◆ **ПРЕДОСТАВЛЕННЫЙ ФРАГМЕНТ**:
= = = = = = =

Если военный участвует в преступной войне, то его невозможно поставить в один ряд с теми, кто по сути является его жертвой. Захватчик и солдат, отражающий вторжение, обладают разным моральным статусом. Кроме того, солдат, участвующий в несправедливой войне, не освобождается от моральной ответственности на основании того факта, что он выполняет свои профессиональные обязательства. Ревизионисты делают акцент на личной совести и индивидуальной ответственности. Невозможно говорить о моральной непогрешимости солдат, если сам акт вступления их в войну уже был несправедливым. Любое действие армии, вступившей в несправедливую войну, будет преступным нападением на невиновных людей.
Если традиция, закон или приказ требует поступить вопреки очевидному моральному долгу, человек, по убеждению ревизионистов, должен следовать своему внутреннему суждению. Соответственно, солдат, считающий войну несправедливой, должен отказаться сражаться, даже если того требует государство и контрактные обязательства с министерством обороны.

= = = = = = =

◆ **УСЛОВИЯ ЗАДАНИЙ**:
1. Перепишите из фрагмента о моральной ответственности солдат часть от слов «Если традиция, закон» до слов «с министерством обороны.», ничего не меняя.
2. Изложите суть фрагмента о моральной ответственности солдат в двух предложениях.

◆ **СОБРАННЫЕ МАТЕРИАЛЫ**:
= = = = = = =

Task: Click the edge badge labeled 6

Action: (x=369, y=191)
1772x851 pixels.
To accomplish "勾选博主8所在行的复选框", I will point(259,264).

= = = = = = =

◆ **ОЖИДАЕМЫЕ ОТВЕТЫ**:
1.
Если традиция, закон или приказ требует поступить вопреки очевидному моральному долгу, человек, по убеждению ревизионистов, должен следовать своему внутреннему суждению. Соответственно, солдат, считающий войну несправедливой, должен отказаться сражаться, даже если того требует государство и контрактные обязательства с министерством обороны.

2. Солдат, участвующий в несправедливой войне, по моральному статусу отличается от тех, кто отражает вторжение, и не освобождается от ответственности из-за профессиональных обязательств. Ревизионисты, делающие акцент на личной совести, считают, что такой солдат должен следовать внутреннему суждению и отказаться сражаться, даже если этого требуют государство и контрактные обязательства.